Немецкий ученый Штаммлер сделал попытку дать определение социального вообще, установить конститутивный признак этого понятия, т. е., такой признак, наличность которого так же необходима для установления объекта социальной жизни, как пространство и время для чувственного восприятия. В указании такого признака и должно заключаться установление предмета социальной науки; он является, таким образом, тем критерием, по которому из круга всех, доступных человеку, представлений и понятий выделяются только некоторые, каковые и надлежит привести в закономерную связь между собою; этот критерий Штаммлер видит в правовом регулировании. Такой признак является, однако, слишком узким, потому что он не захватывает целого круга явлений, которые, с одной стороны, суть несомненно социальные явления, а с другой — не покрываются признаком правового регулирования. Не делая насилия над собой в пользу доктрины Штаммлера, нельзя, напр., не признать науки, искусства и т. под., вообще различных форм социального сознания явлениями социальными, хотя признак правового регулирования никаким образом не имеет для них решающего значения.

Я не знаю, можно ли и следует ли стремиться к особому установлению понятия социального, и не является ли это излишним в виду, так сказать, очевидной бесспорности этого понятия. Человеческая жизнь вообще есть социальная жизнь, несоциальной жизни не знает история. Поэтому лучшее определение социальной жизни, может быть, и состоит в отсутствии всякого особого определения, как это делает Иеринг: «общество следует определить, — говорит он, — как фактическую организацию жизни для других и чрез других (fur und durch Andere), а так как каждое отдельное лицо есть то, что оно есть, лишь чрез других, то общество является необходимой формой жизни вообще (fur sich), таким образом в действительности оно является формой человеческой жизни». «Человеческая и общественная жизнь равнозначащи»  [46].

-*-

→ **Задание**
Ответьте по фрагменту о понятии социального:
1. В чем Штаммлер видит критерий социального?
2. Какие явления приведены как социальные, хотя признак правового регулирования для них не решающий?
3. Как Иеринг определяет общество?

-*-

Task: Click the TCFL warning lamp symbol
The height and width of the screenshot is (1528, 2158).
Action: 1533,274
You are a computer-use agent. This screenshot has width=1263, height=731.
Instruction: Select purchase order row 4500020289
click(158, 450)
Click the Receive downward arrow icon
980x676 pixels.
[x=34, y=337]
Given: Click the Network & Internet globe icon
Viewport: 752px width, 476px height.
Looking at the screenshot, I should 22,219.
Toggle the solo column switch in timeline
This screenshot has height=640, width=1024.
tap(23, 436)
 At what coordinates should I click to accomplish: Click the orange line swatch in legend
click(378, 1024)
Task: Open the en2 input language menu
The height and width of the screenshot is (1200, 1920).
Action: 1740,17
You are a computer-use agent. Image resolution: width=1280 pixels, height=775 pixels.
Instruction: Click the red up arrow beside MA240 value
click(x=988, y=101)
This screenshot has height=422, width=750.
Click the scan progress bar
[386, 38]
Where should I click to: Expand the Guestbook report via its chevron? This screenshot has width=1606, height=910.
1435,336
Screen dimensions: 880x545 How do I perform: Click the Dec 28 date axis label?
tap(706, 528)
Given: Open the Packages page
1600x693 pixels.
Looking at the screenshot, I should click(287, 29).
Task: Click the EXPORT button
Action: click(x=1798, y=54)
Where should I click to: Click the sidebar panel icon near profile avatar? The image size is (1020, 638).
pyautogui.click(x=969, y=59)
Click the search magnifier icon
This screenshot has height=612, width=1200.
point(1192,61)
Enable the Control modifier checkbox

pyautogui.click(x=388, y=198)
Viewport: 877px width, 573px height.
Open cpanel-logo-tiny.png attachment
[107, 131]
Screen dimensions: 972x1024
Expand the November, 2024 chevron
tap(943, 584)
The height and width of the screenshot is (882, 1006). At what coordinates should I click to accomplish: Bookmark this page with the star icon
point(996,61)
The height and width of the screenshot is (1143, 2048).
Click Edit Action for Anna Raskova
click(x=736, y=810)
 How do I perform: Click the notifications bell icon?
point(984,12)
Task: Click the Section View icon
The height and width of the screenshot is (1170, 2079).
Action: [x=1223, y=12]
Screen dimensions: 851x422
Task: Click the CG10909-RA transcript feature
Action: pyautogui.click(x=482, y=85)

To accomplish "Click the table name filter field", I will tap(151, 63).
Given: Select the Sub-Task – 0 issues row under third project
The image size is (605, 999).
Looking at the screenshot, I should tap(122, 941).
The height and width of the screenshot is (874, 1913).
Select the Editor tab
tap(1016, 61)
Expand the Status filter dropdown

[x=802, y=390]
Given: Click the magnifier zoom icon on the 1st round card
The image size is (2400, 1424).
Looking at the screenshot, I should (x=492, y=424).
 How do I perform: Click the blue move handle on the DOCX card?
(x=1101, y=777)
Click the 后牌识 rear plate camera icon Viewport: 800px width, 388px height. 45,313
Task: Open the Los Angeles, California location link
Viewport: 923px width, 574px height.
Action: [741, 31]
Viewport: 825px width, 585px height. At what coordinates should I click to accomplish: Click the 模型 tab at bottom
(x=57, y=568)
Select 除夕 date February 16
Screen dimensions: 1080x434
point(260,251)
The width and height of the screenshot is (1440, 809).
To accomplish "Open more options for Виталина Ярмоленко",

-*-

→ **Ответ**
1. В правовом регулировании.
2. Наука, искусство и вообще различные формы социального сознания.
3. Как фактическую организацию жизни для других и через других.